Plans then began to formulate for HIM to go beyond funding development, aircraft acquisition, and pilot training through MAI, all the way to the natural terminus of all these things – the sending of pilots and airplanes to foreign mission fields. This was simply a matter of vision and prayer until the fall of 2009 when Davis met Rev. Sean Donnelly, the president of Missionary Air Group (MAG).

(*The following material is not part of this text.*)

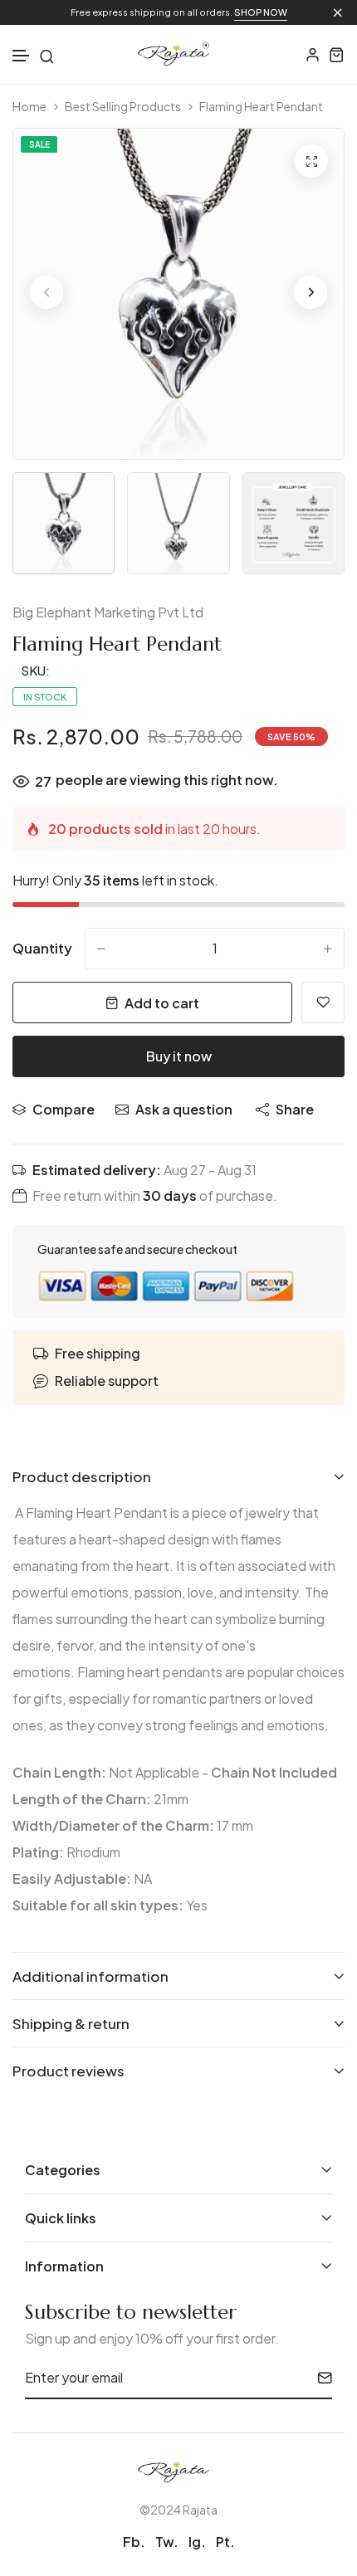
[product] (311, 161)
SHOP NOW (260, 12)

Founded by Donnelly in 2005, MAG was developing missionary aviation field programs in remote areas of Honduras and Guatemala and approached HIM in search of an airplane. Instead of an airplane, MAG received an invitation to relocate from Massachusetts to North Carolina to form a strategic partnership – providing the missing piece of the overall HIM vision. They accepted and in May 2010 Missionary Air Group became the International Field Operations Department of HIM with Sean Donnelly becoming Harvester’s Vice President of Field Operations.
As partners, HIM and MAG worked to build a missionary aviation base and to reopen the small missionary hospital in the remote Honduran village of Rus Rus. An aircraft and full-time missionary family was deployed to Rus Rus in June 2010. In order to provide a legal covering for the ownership of property, the employment of national staff, and the importation of material support, the incorporation of a new Honduran entity was required and Medical Air Group (Grupo de Aviacion Medico de Honduras – GAM) was formed in 2011. Life saving medical care now flows out to the isolated Miskito people of eastern Honduras as an ongoing and effective testimony to the love of Christ!

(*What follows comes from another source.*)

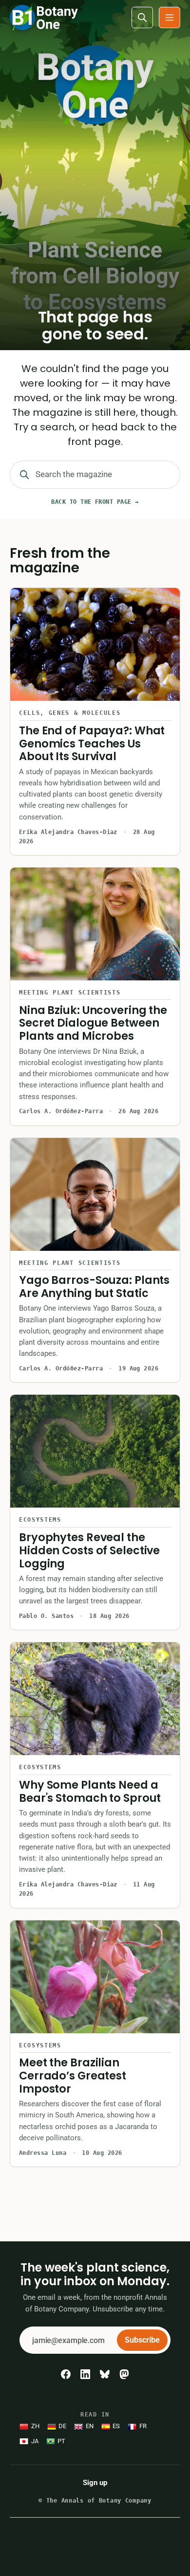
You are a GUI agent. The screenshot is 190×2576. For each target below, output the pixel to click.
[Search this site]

Dr. Davis Goodman in Burlington, NC
(photo September 2009)
Rev. Sean Donnelly began serving in full-time ministry in 1997 following 10 years working in international business and project management, including 5 years as the Administrator of the hospital-based pharmacology research programs for the University of Rhode Island. Sean has developed an understanding and heart for diverse cultures having worked, traveled, and ministered in 22 countries to date. And, with a degree in Business Administration, post-graduate studies at Gordon-Conwell Theological Seminary, over a decade of missionary involvement in Honduras, 12 years of pastoral ministry, and aviation credentials including Airline Transport Pilot and Certified Flight Instructor Certificates (single and multi-engine), the decision was made to name Sean Donnelly to succeed Davis Goodman as the president of Harvester’s International Mission. With that also came the decision to formally fold MAG into HIM to form one organization that would truly be an “international mission”. This came to fruition in March 2011 when Sean was installed as only the second president in the 28 year history of the organization.

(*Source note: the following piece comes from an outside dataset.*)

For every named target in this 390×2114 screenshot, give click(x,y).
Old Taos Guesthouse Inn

The change in leadership and the shift in ministry scope – from an organization enabling field programs to one that develops and operates them – has brought Harvester’s through a process of re-discovery, re-focusing, and re-building for the new season of ministry that lies ahead. MAI has “spun-off” to operate its training program independently allowing HIM to focus on field operations. Missionary staff is slowly being added. An aircraft has been purchased for deployment in Guatemala. New hangar and office facilities have been acquired in Burlington, NC. And, as of December 2011, HIM has officially absorbed MAG and is now conducting all its international ministry operations under the recognized name Missionary Air Group.
What challenging and exciting times we forge into – showing the love and COMPASSION of Jesus Christ as together we deliver help and hope by air!